Ce tableau, dressé devant les participants au forum, illustre l’urgence d’une refonte en profondeur. Les intervenants ont insisté sur le fait que ces obstacles ne relèvent pas uniquement de la conjoncture économique, mais bien de structures obsolètes qui nécessitent une révision systémique.

Une étude de l’IACE comme socle d’un nouveau modèle

Pour ne pas se limiter à un diagnostic, l’Institut Arabe des Chefs d’Entreprises a présenté lors de cette édition une étude élaborée en concertation avec l’ensemble des parties prenantes du secteur. Ce travail analytique, qui s’appuie sur des expériences internationales probantes, propose un nouveau modèle de marché susceptible de répondre aux failles identifiées.

Sans dévoiler l’intégralité des recommandations, les grandes lignes évoquées au forum pointent vers plusieurs axes prioritaires. La traçabilité des produits tout au long de la chaîne apparaît comme un levier fondamental : savoir d’où vient un produit, comment il a été acheminé et à quel prix il a été cédé à chaque étape permettrait de limiter les abus et de responsabiliser chaque acteur. La réduction des pertes post-récolte, estimées à des niveaux préoccupants dans le secteur agricole tunisien, constitue un autre chantier majeur que ce modèle entend adresser.

L’objectif affiché est également de renforcer la souveraineté économique du pays en matière d’approvisionnement. Dans un contexte où les importations jouent parfois un rôle régulateur face aux insuffisances du circuit local, bâtir un système de distribution national plus robuste et plus efficient devient un enjeu stratégique qui dépasse la simple logistique commerciale.

Les expériences internationales citées comme références montrent qu’un tel changement de modèle est possible, à condition de mobiliser simultanément les pouvoirs publics, les opérateurs privés et les structures interprofessionnelles. Plusieurs pays ont réussi à réduire significativement le nombre d’intermédiaires tout en améliorant les conditions de rémunération des producteurs et en stabilisant les prix pour les consommateurs, grâce à des plateformes de marché modernisées et à des mécanismes de régulation adaptés.

L’appel du monde agricole à une réforme structurelle

La voix des agriculteurs s’est également fait entendre lors de ce forum. Mnawer Sghaier, membre de l’Union Tunisienne de l’Agriculture et de la Pêche (UTAP), a pris la parole pour défendre une réforme ambitieuse du système de distribution, mais aussi pour réclamer un soutien renforcé en faveur du monde agricole. Son intervention a mis en lumière le lien direct qui existe entre les défaillances du circuit de distribution et la fragilité économique des exploitants.

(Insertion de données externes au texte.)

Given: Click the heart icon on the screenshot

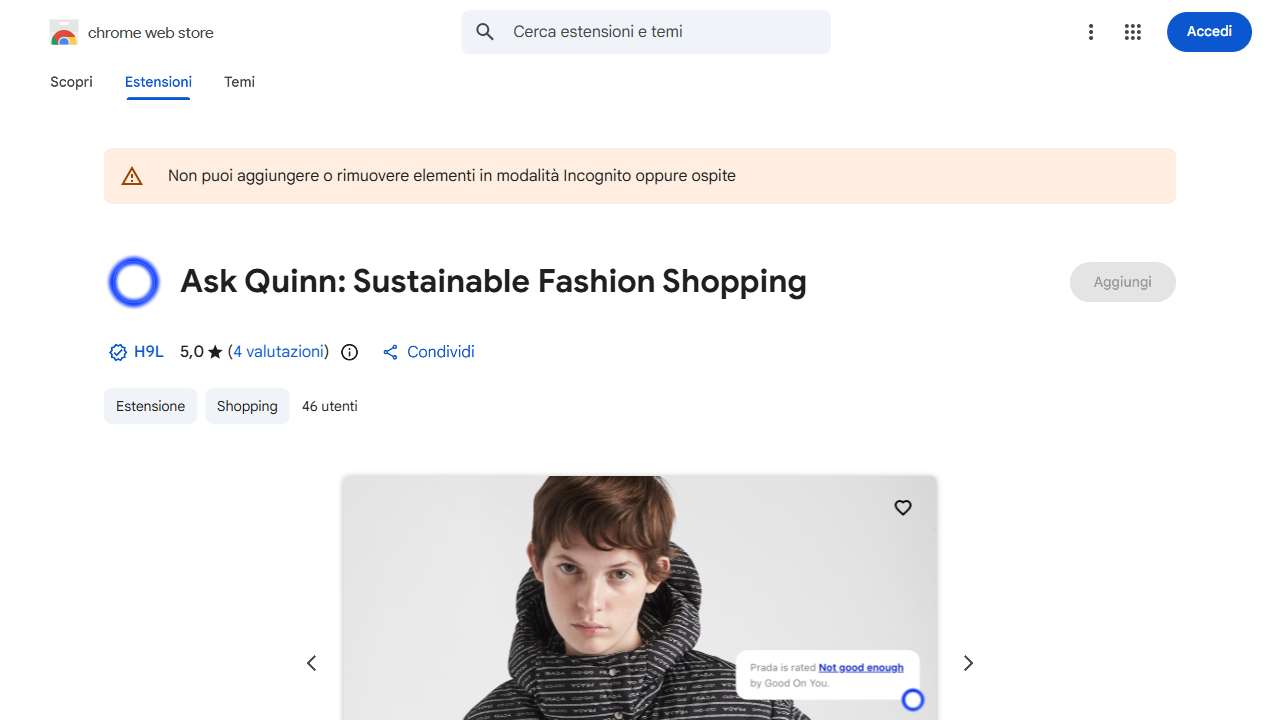Looking at the screenshot, I should [902, 508].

Pour Mnawer Sghaier, la pérennité des filières agricoles tunisiennes est directement conditionnée par la capacité du pays à construire un système qui valorise équitablement le travail des producteurs. Quand un agriculteur ne parvient pas à couvrir ses coûts de production en raison de prix de vente trop bas, imposés par des intermédiaires en position de force, c’est l’ensemble de la filière qui se retrouve menacée à terme.

Cette perspective agricole vient compléter l’approche économique et logistique portée par l’IACE. Elle rappelle que toute réforme du circuit de distribution doit intégrer une dimension sociale forte : les exploitants agricoles, souvent de petite taille en Tunisie, ne peuvent pas absorber seuls le coût d’une transition vers de nouveaux modèles sans un accompagnement public adapté.

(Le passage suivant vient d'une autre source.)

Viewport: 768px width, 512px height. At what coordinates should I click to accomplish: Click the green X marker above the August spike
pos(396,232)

Le forum a ainsi mis en évidence la nécessité d’une approche concertée, qui associe réforme des structures de marché, modernisation logistique et politiques de soutien sectoriel. Les participants ont souligné que les solutions partielles, appliquées de manière isolée, ont jusqu’ici montré leurs limites. C’est une vision d’ensemble, portée par l’ensemble des acteurs de la chaîne de valeur, qui semble s’imposer comme condition sine qua non d’un changement durable.

Le Forum économique tunisien de l’IACE a ainsi confirmé son rôle de plateforme de réflexion stratégique, capable de fédérer des expertises variées autour de questions économiques structurantes pour le pays. La question de la distribution, longtemps reléguée au second plan des débats publics, s’impose désormais comme un chantier de premier ordre pour la compétitivité de l’économie tunisienne et le bien-être de ses citoyens.